In support of this proposition the sixth section of part second, title sixteen, of the General Statutes of 1875, and the case of Reed v. Cornwall, 27 Conn., 48, were cited.

We think the case is controlled, not by the above citations, but by section ninety-three, page 512, of the General Statutes of 1866, which is as follows: “Whenever any turnpike company, for the period continuously of one year or more, shall have wholly neglected to repair its road, and ceased to take toll thereon, such neglect shall be a forfeiture and abandonment by said company of its corporate powers; and said *217turnpike road, from and after the expiration of said year, shall be and remain a public road of the town or towns where situated.”

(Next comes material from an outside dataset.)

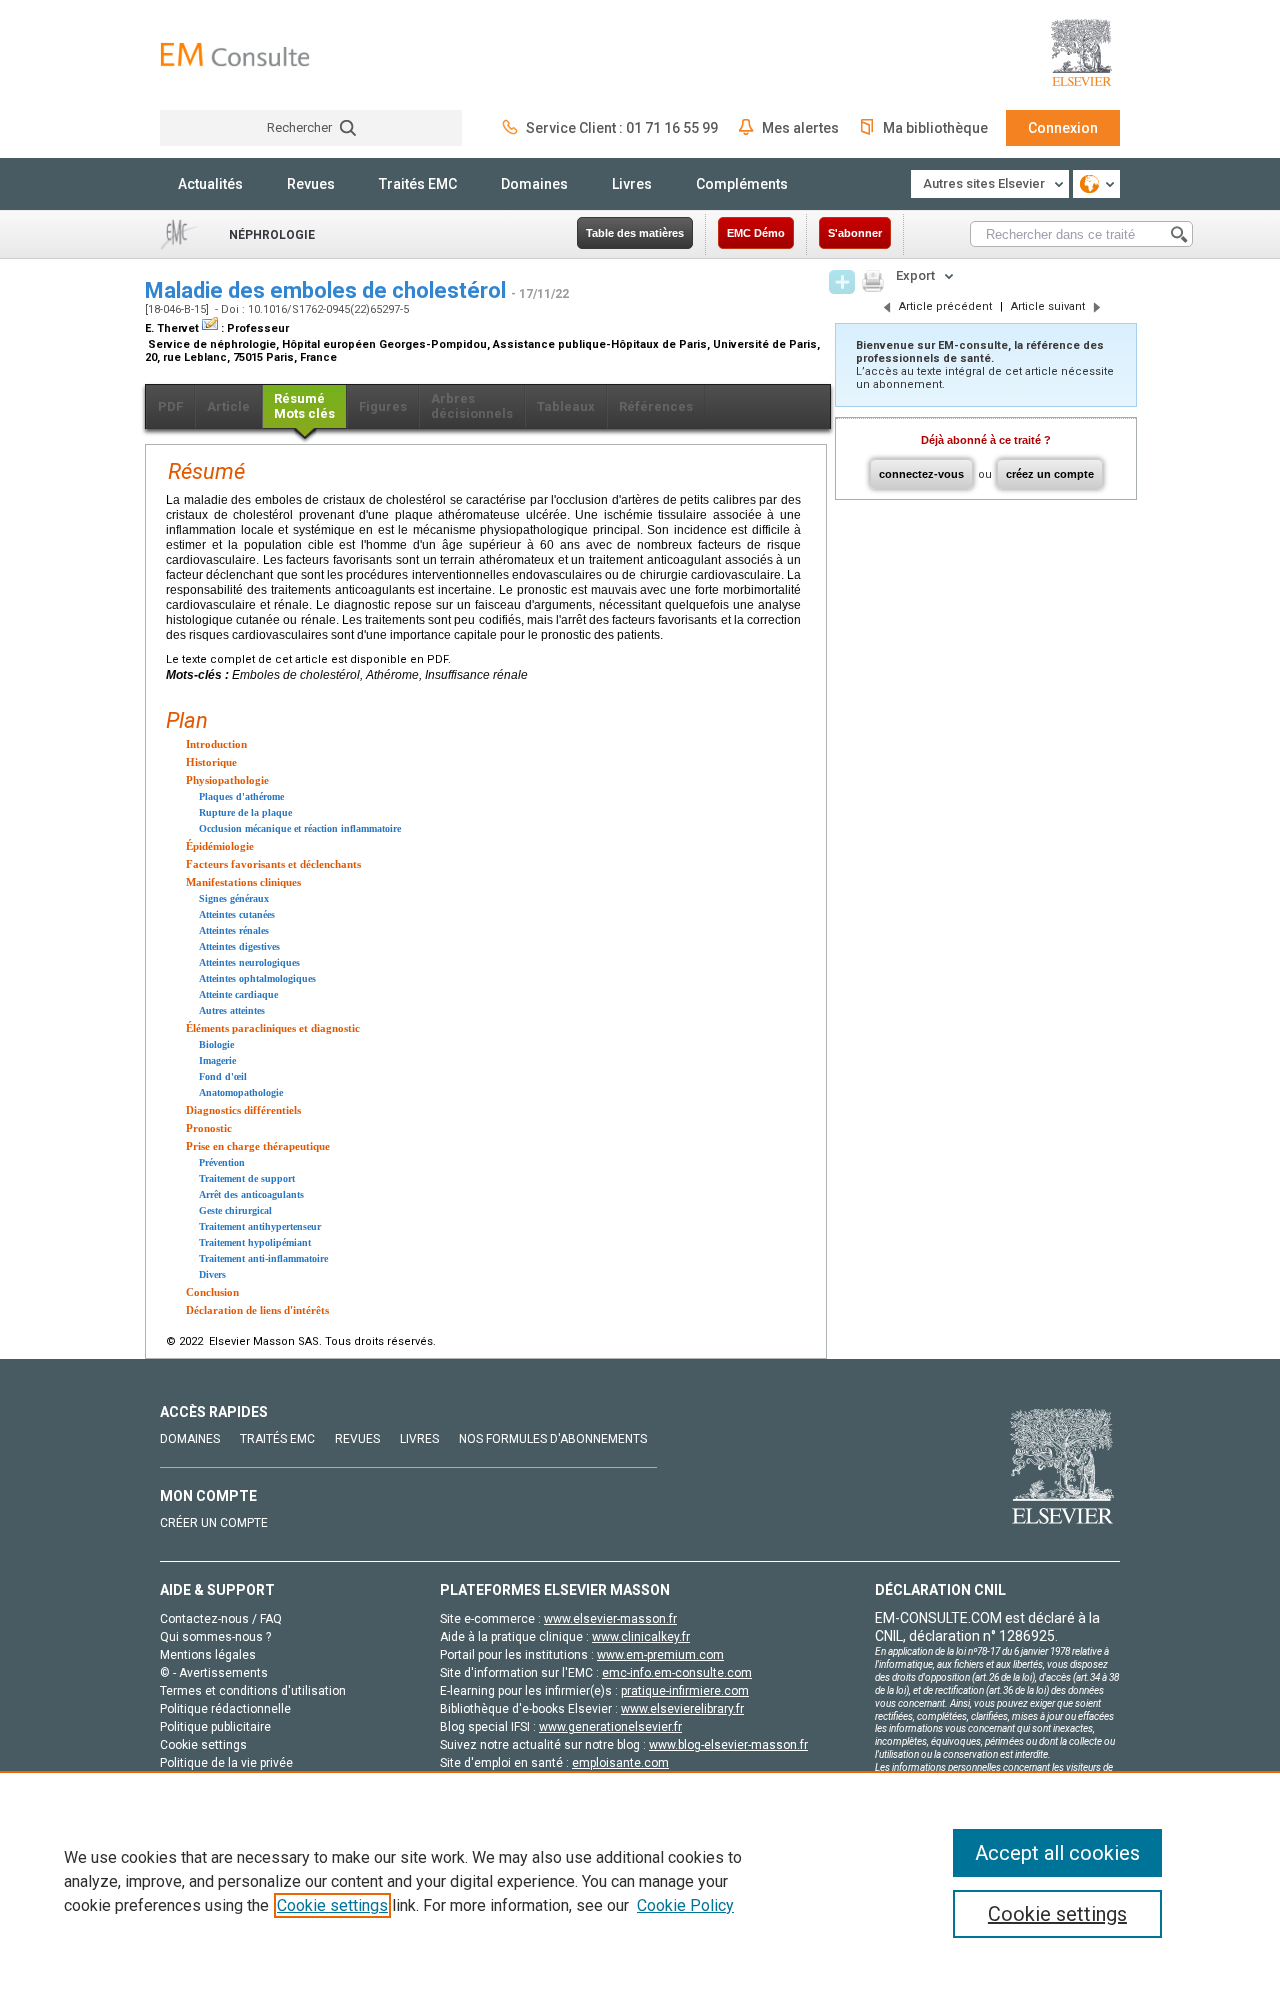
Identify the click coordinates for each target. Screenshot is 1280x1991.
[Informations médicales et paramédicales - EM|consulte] (235, 54)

This statute was in force at the time of the abandonment relied upon, and con.inued in force till the revision of 1875; and under its operation the court committed no error in charging the jury “that if they were satisfied from the evidence that ever since the winter of 1872-3 the turnpike company had wholly abandoned the road, and had voluntarily thrown open their gates and ceased to take toll and to repair the road, and should further find that the town had adopted the road as a public highway, and had ever since the spring of 1873 continuously assumed the control thereof, and maintained and repaired the same as claimed by the plaintiff, then that the highway at the time of the accident was-^a public road of the town, and that the filing of a certificate by the turnpike commissioners of the neglect of the company to repair the road was not necessary to render the defendants liable.”

In the next place the defendants claimed that the railroad track, together with the cars passing over it, constituted within the meaning of the statute a “structure” placed upon the highway by the railroad company, and “requested the court to charge the jury that if they should .find that the plaintiff’s horse, having first been frightened by the cars, ^liied out of the traveled path of the road, and ran against the rocks on the east side of the road, and so injured the plaintiff’s property, then the track and cars caused the injury, and the Connecticut Western Railroad Company and not the defendants were liable therefor, even if they should find the highway defective by reason of said rocks.” The court, not accepting the defendants’ construction of the statute, did not comply with the above request; and the question whether the court erred in that respect depends upon the meaning of the word “structure” as used in the statute, (Revision of 1875, p. 282, sec. 10,) which provides that “when the injury is caused by a structure legally placed on such road by a railroad company, it, and not the party bound to keep the road *218in repair, shall be liable therefor.” The structure referred to must have been one legally placed on the road, and must have been the cause of the injury. We think the railroad track would be a structure, and it seems to have been legally placed on a part of the road. But the track was not the cause of the injury, even as claimed by the defendants, but ' the appearance and noise of the moving train on the track was the cause, and this cannot well be construed as a part of the structure. The latter word in its connection, being a structure “placed on such road,” obviously refers to some permanent stationary erection, rather than to a moving car or locomotive engine. We think therefore that the court committed no error in refusing to charge as requested.

The remaining questions which appear in the motion are, whether, considering the width of the traveled path, the situation of the rocks, the ruggedness of the adjoining land, the difficulty of finding any other place for the rocks, and the proximity of the railroad, the defendant town had done all that could be reasonably required; and whether, under the circumstances, the rocks were a defect of the highway. The raising of these questions upon the motion must be regarded as an attempt to convert questions of fact into those of law in order to revise the finding of the jury. This clearly can not be done.

The declaration is sufficient, and a new trial is not advised.

In this opinion the other judges concurred.